GIVEN RECORDS:
========
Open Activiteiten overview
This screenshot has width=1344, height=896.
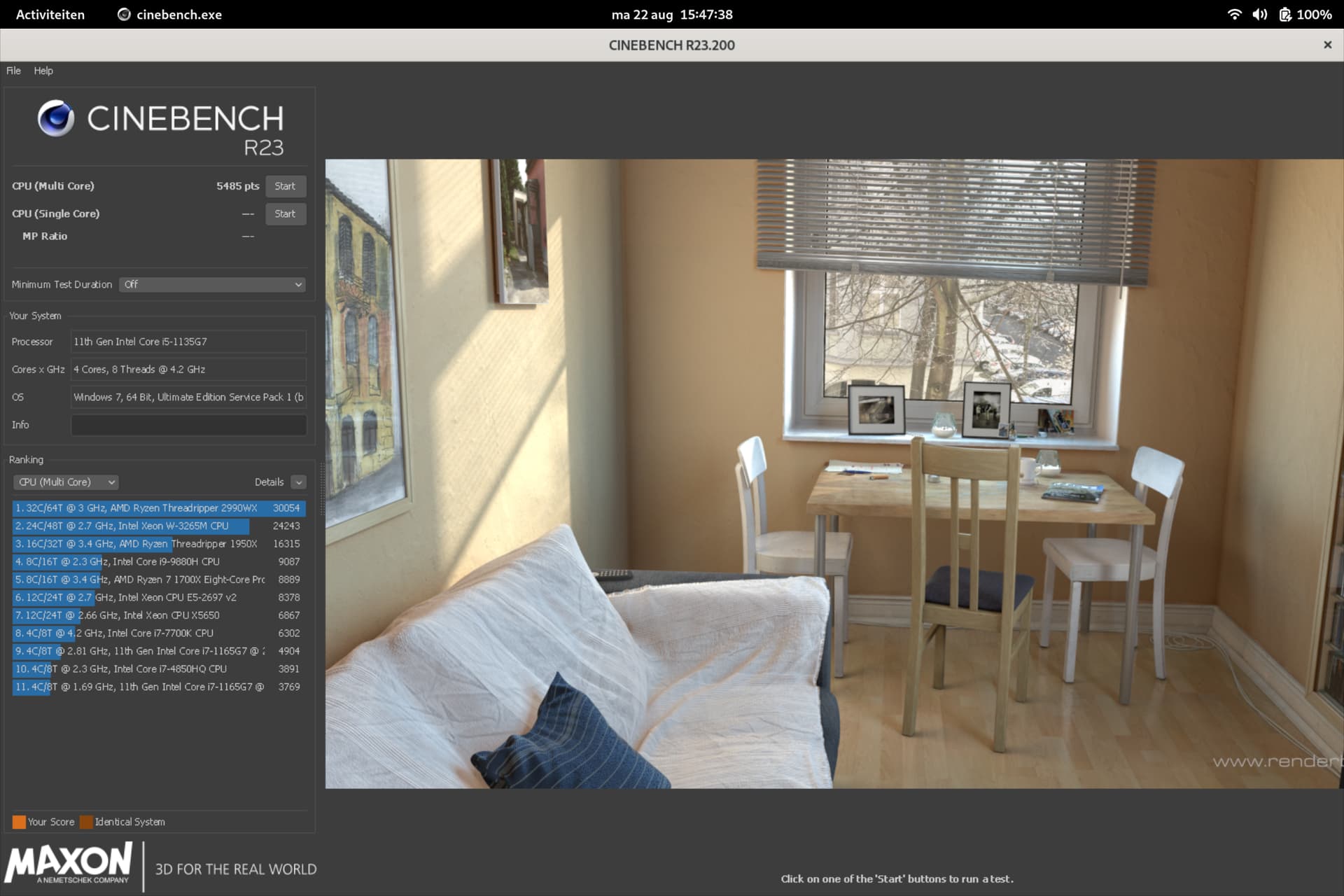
========
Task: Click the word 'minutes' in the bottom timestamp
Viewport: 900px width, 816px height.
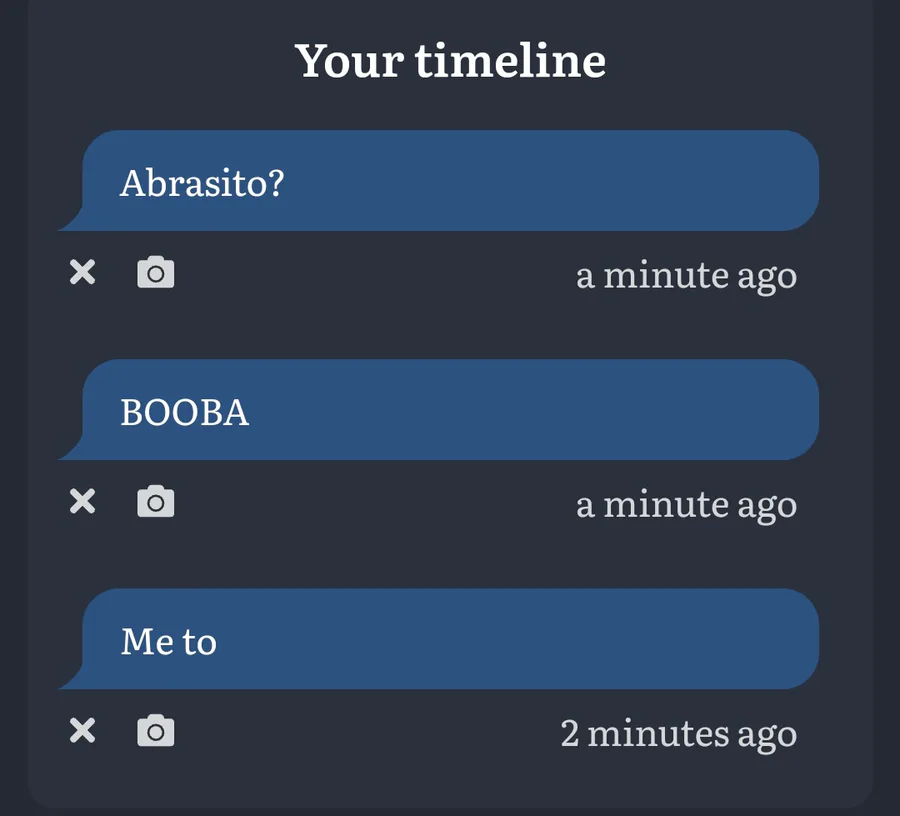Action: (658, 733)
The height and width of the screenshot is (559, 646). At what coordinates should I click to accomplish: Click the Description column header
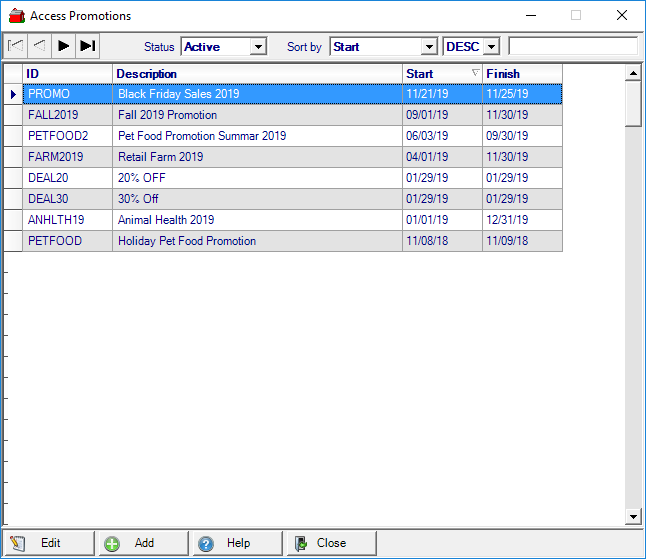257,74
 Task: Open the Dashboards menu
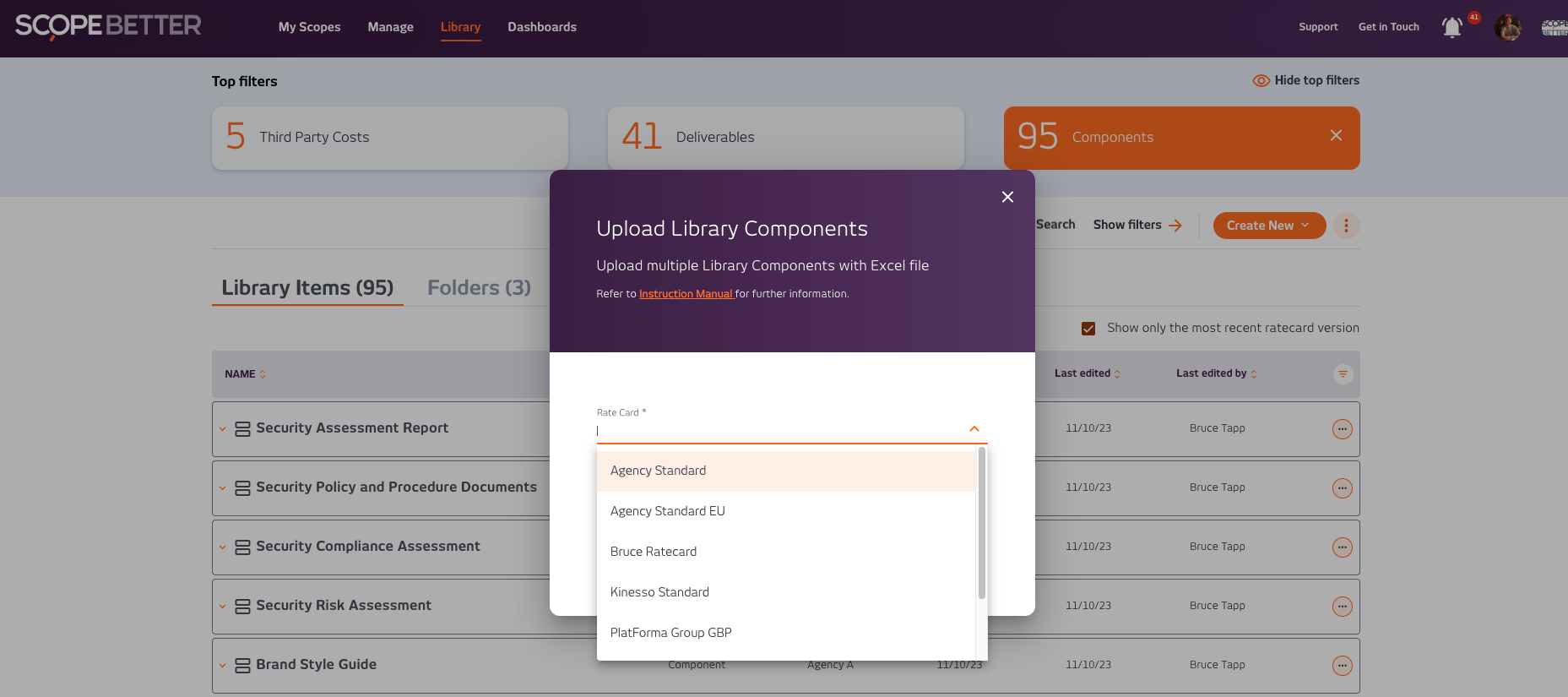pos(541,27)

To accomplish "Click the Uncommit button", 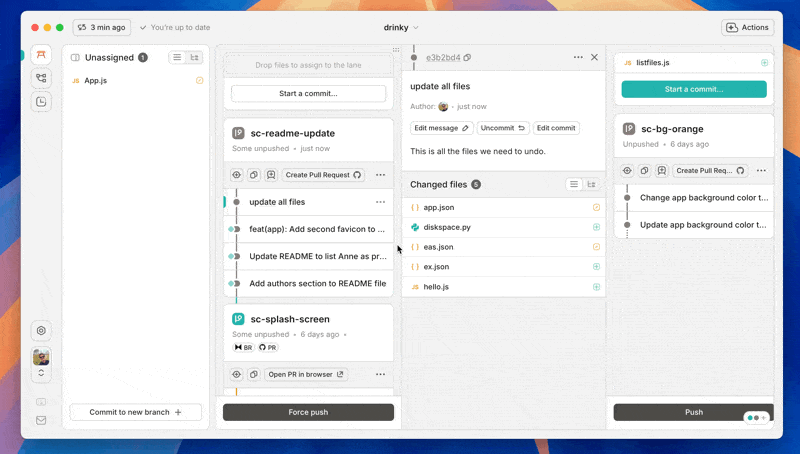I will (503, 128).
========
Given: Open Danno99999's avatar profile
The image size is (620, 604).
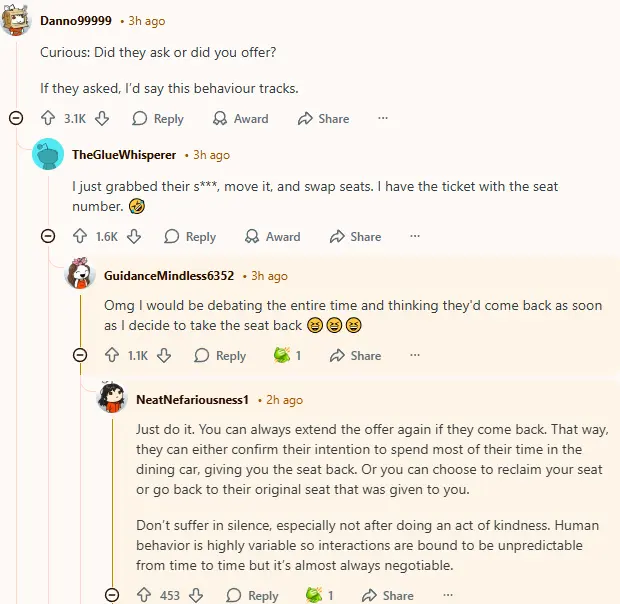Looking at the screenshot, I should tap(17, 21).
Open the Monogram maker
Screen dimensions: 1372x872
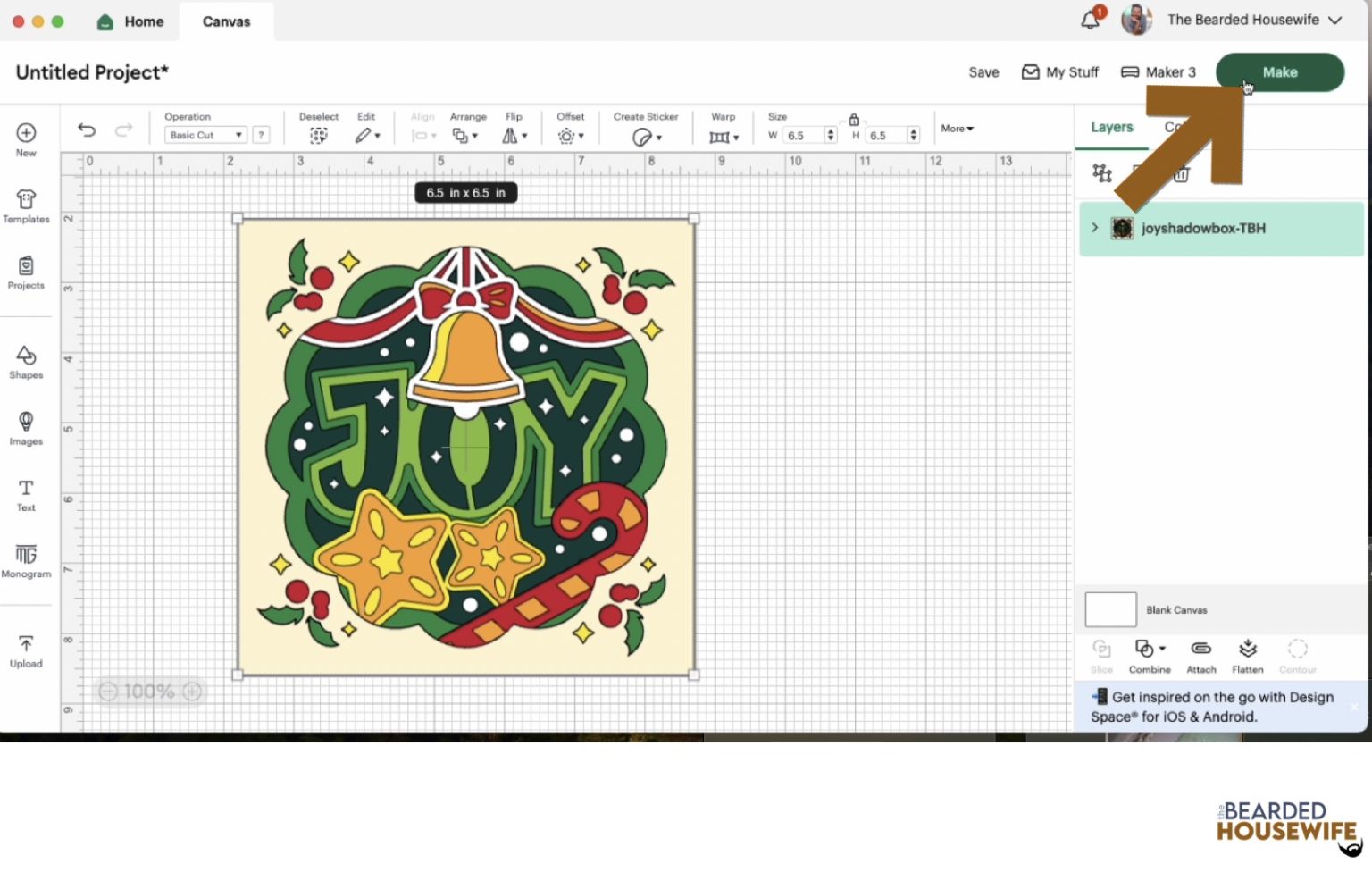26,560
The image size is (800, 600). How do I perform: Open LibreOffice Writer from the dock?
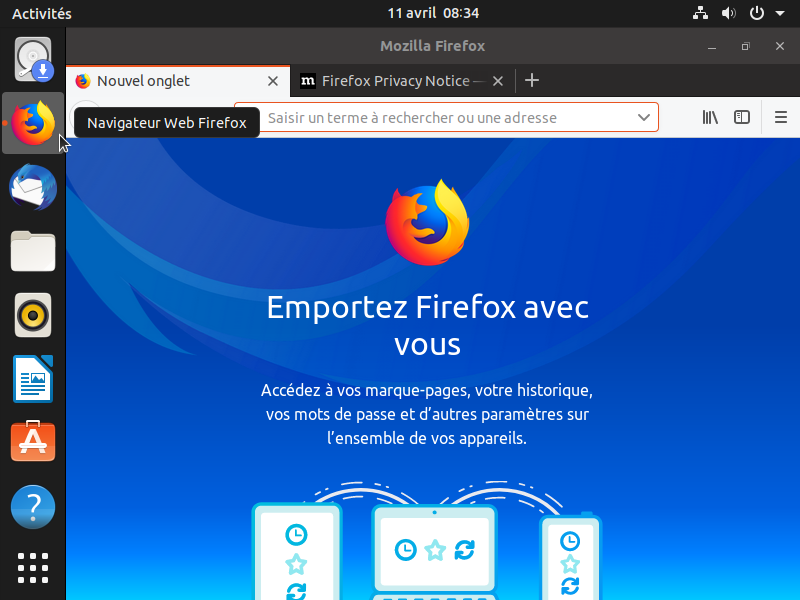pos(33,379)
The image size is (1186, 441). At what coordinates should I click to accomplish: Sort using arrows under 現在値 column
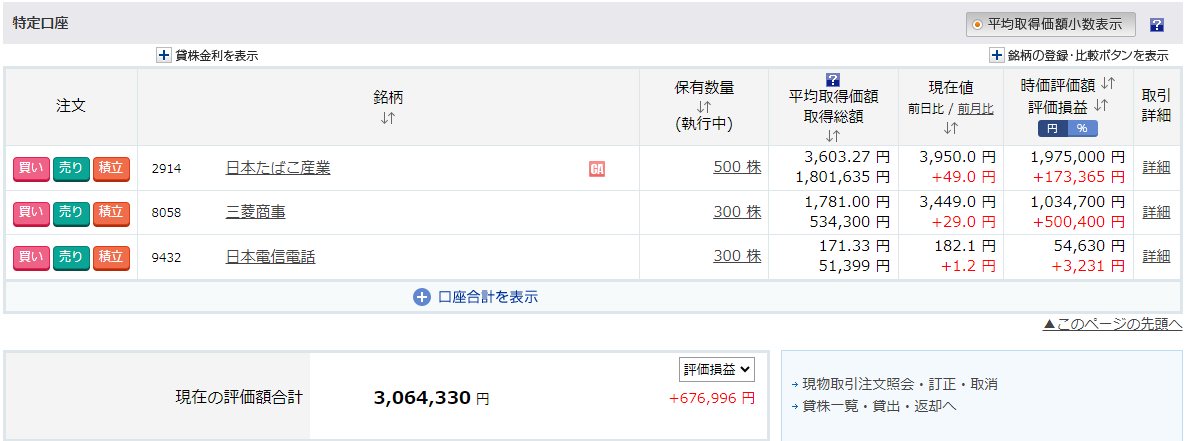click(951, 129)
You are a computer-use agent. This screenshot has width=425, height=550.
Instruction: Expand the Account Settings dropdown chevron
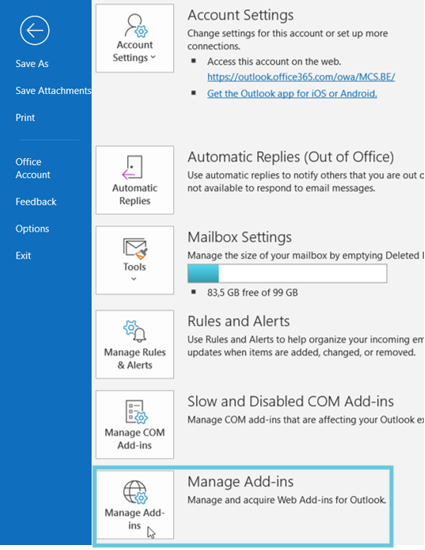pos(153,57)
========
PROBLEM STATEMENT: Please output the lines above beginning at the line with "Given: Open Danno99999's avatar profile" and ending after the line with "You are a computer-use", precisely as written and with no pictures.

SOLUTION TO THE EXERCISE:
Given: Open Danno99999's avatar profile
The image size is (620, 604).
Looking at the screenshot, I should tap(17, 21).
Open the Monogram maker
Screen dimensions: 1372x872
26,560
The image size is (800, 600). How do I perform: Open LibreOffice Writer from the dock?
pos(33,379)
The image size is (1186, 441). At what coordinates should I click to accomplish: Sort using arrows under 現在値 column
click(951, 129)
You are a computer-use agent. This screenshot has width=425, height=550.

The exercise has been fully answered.